Derbyshire County Council has supported the workshop from the start. Due to Council Tax capping our grant was cut by 50%, and this was very worrying for us. In fact we came very close to having to close down. We held two events to raise money but they came nowhere near the £3800 that we had lost from our grant. Local organisations have been very good to us, particularly Matlock and Bakewell Rotary Clubs – they donated money to the workshop that has kept us going. Thankfully our grant has since been reinstated.

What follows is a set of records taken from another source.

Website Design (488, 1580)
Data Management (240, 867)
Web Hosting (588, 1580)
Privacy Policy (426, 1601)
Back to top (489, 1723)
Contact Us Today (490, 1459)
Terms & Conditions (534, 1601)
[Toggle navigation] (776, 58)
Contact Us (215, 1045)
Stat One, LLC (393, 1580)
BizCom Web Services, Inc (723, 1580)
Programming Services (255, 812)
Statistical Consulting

In 1981 the staff did not receive any remuneration. Today some only receive minimum permitted earnings because of the other benefits they receive. It does seem hard as everyone does a good day’s work. We can pay travel allowance, which helps a little.
The work continues to come in; it took 7 years to achieve the restoration of 1,000 chairs, but the following year they did 500! It still amazes us where people keep finding the chairs.
In past years, we have attend both Ashover Show and Chatsworth Show. By showcasing the skills used in the workshop at the events we have also generated work and spread our name over a wider area. Chairs from Chatsworth Estate and the Crooked Spire church in Chesterfield have been repaired at GREENAWAY WORKSHOP. We will tackle all jobs large or small – we don’t mind.